§ **What the exercise asks**
Each line of the entries that contains the word "Select" adds one. Reply with the resulting number only.

§ **Supplied material**

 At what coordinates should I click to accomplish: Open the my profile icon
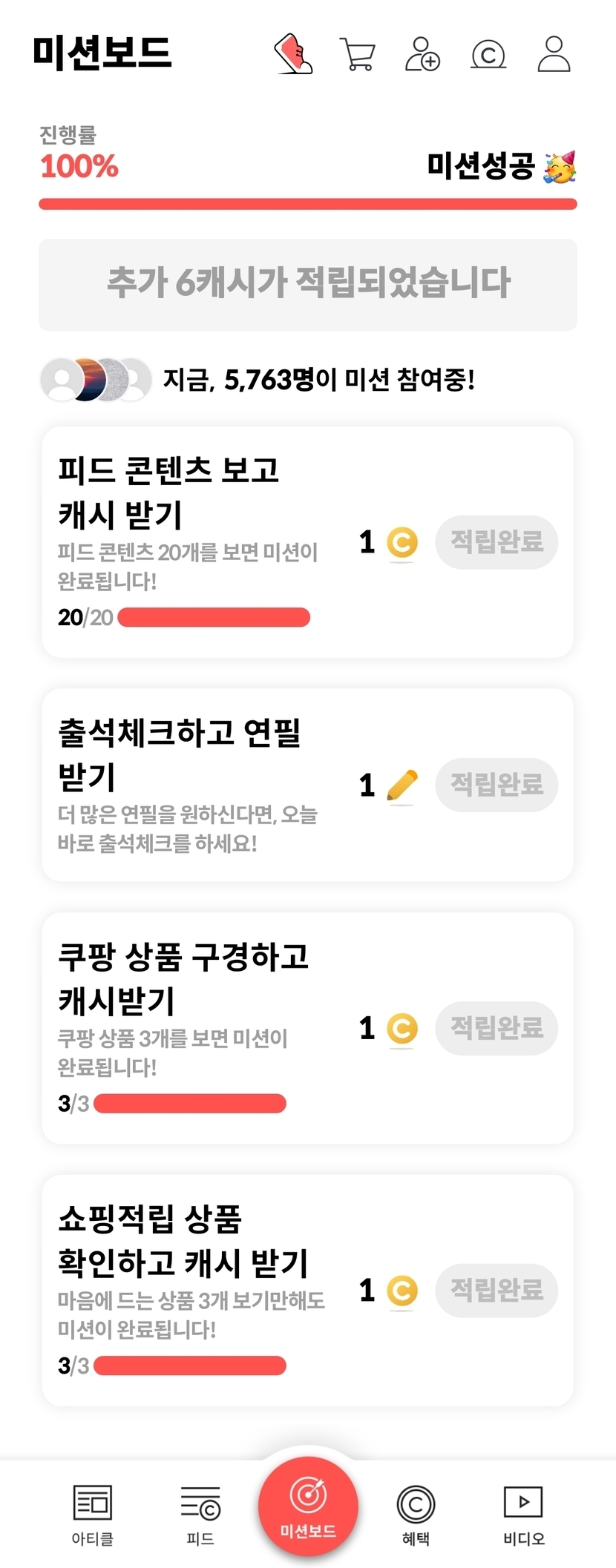click(554, 53)
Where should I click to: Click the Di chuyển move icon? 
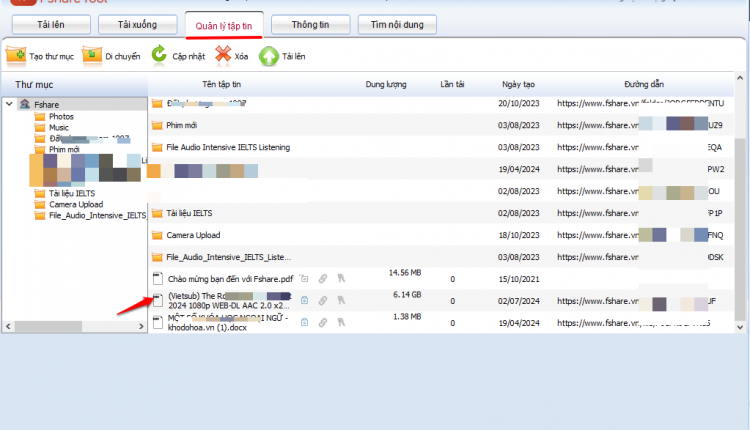click(x=92, y=55)
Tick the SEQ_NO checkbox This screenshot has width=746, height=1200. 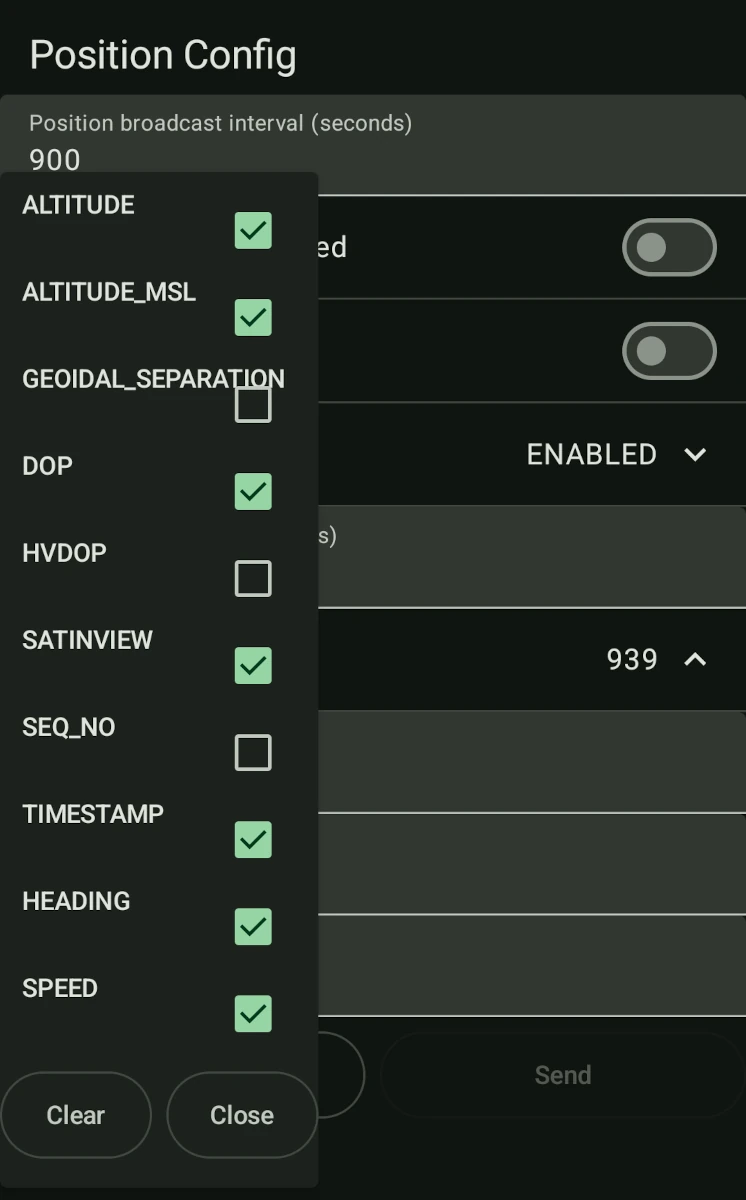click(x=253, y=752)
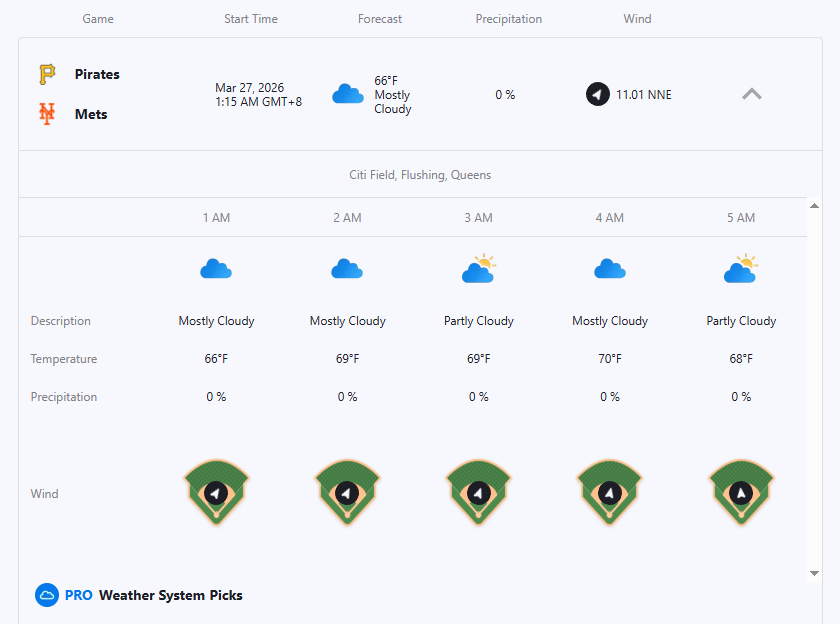Click the 2 AM mostly cloudy icon
The width and height of the screenshot is (840, 624).
pyautogui.click(x=347, y=268)
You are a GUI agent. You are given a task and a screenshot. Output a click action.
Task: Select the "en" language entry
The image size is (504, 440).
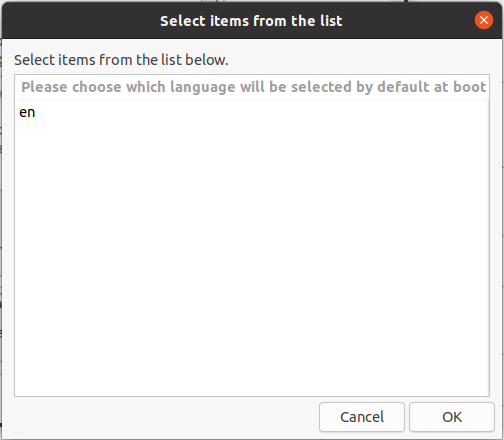pos(252,112)
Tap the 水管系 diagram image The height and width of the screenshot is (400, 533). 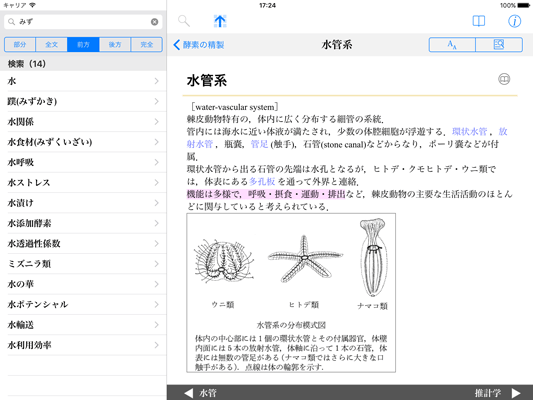coord(291,293)
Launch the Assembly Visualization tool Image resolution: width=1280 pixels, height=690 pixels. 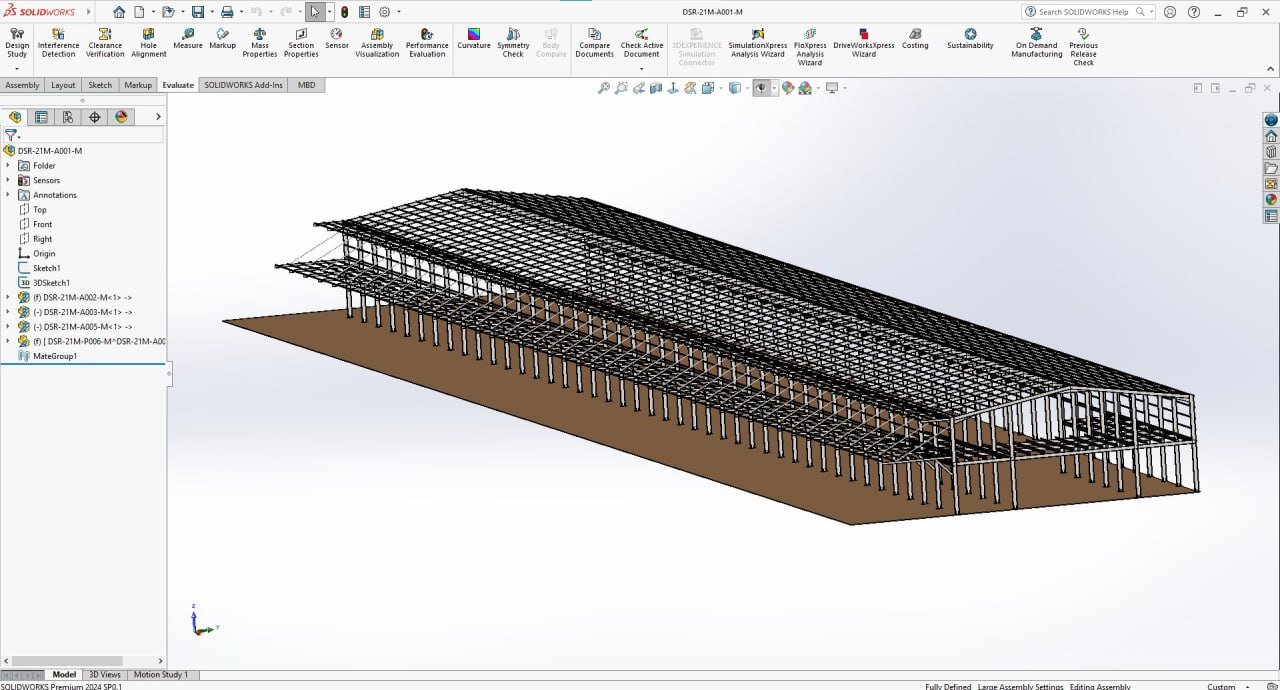(x=377, y=43)

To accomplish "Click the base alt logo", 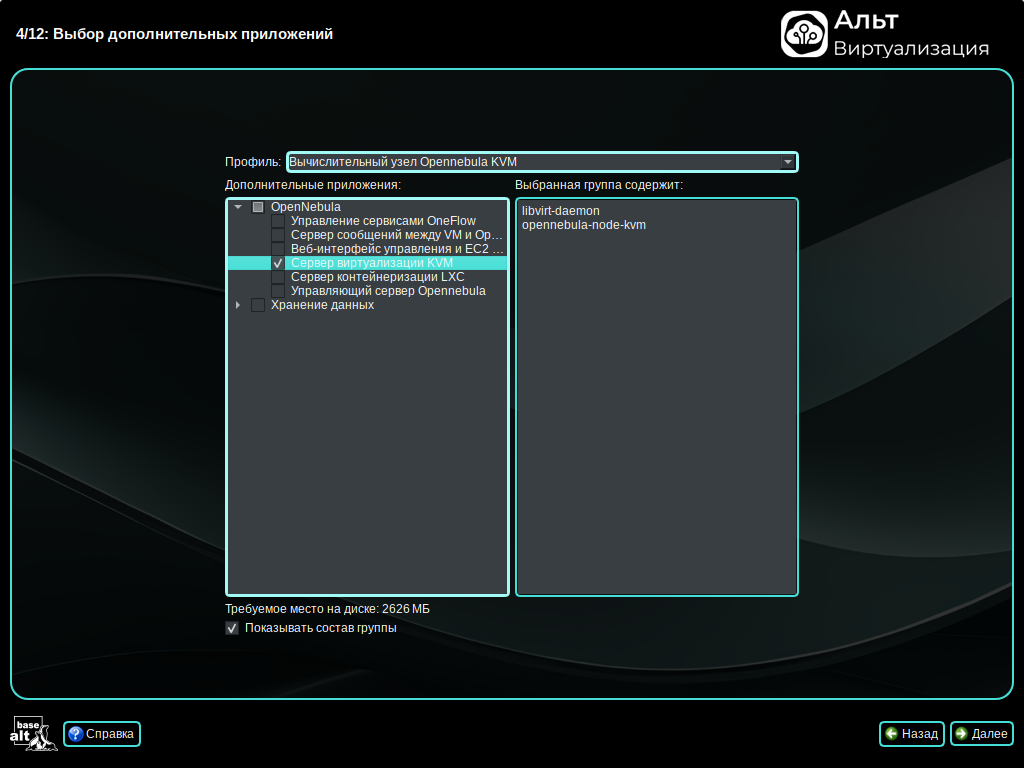I will 28,734.
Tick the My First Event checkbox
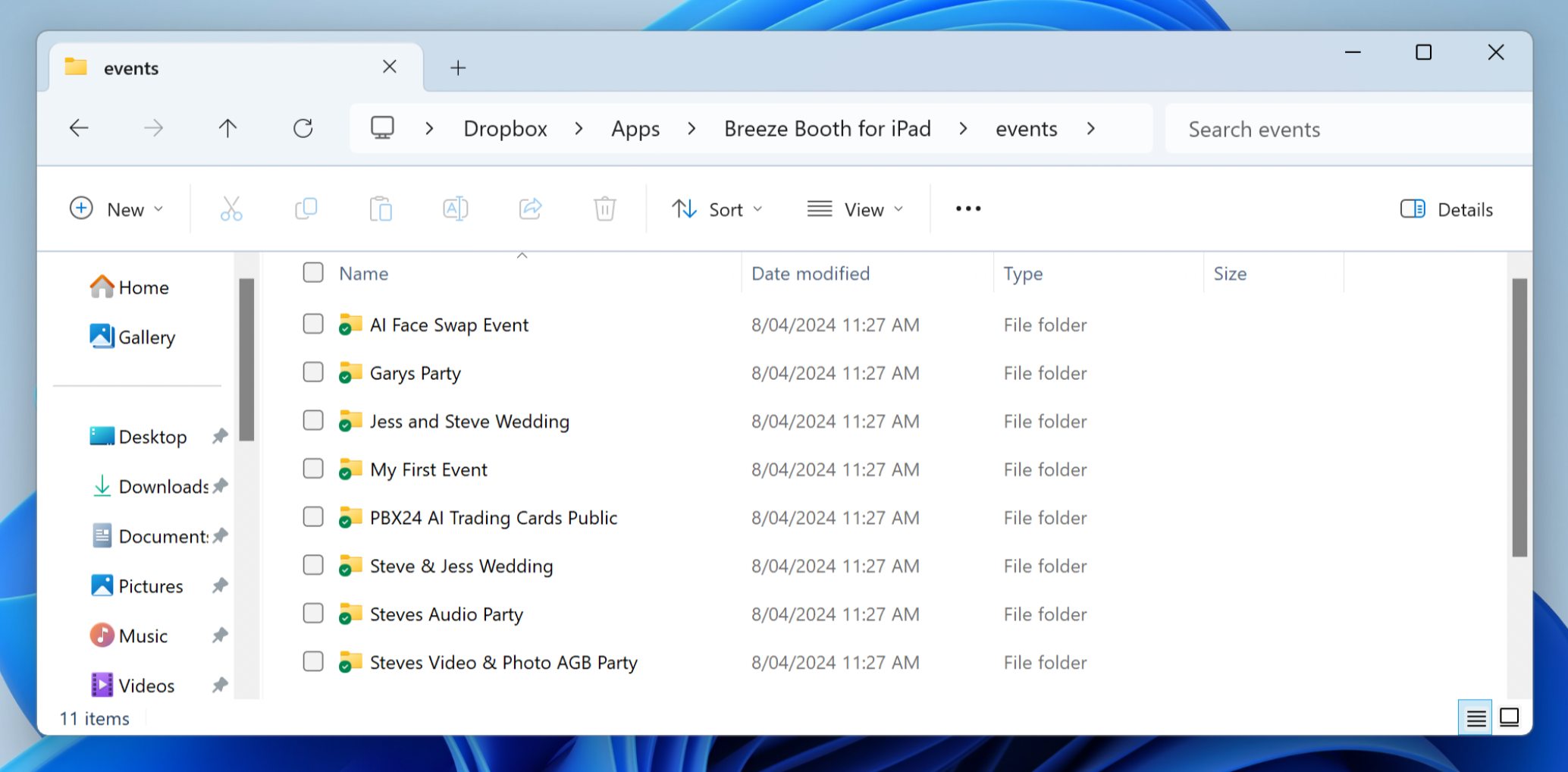This screenshot has height=772, width=1568. [x=313, y=469]
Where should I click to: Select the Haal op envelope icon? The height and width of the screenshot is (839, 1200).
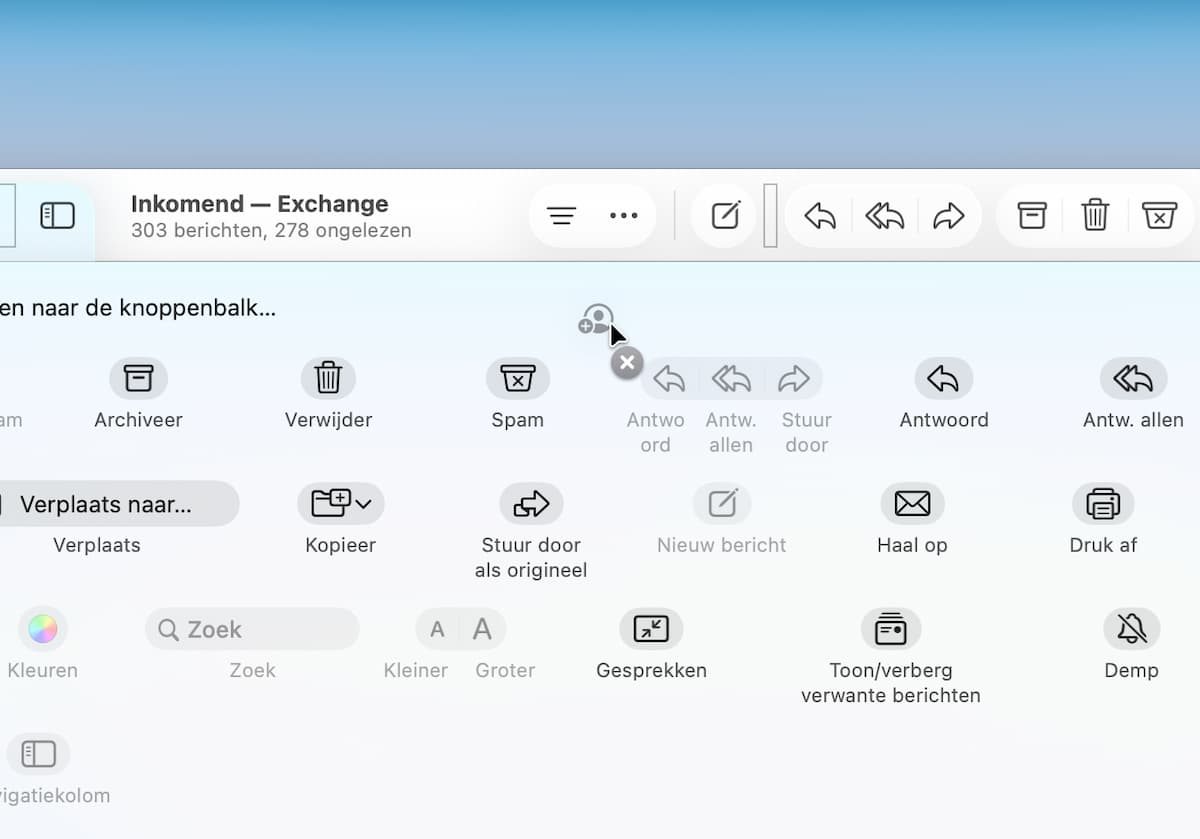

§ **Answer to this task**
2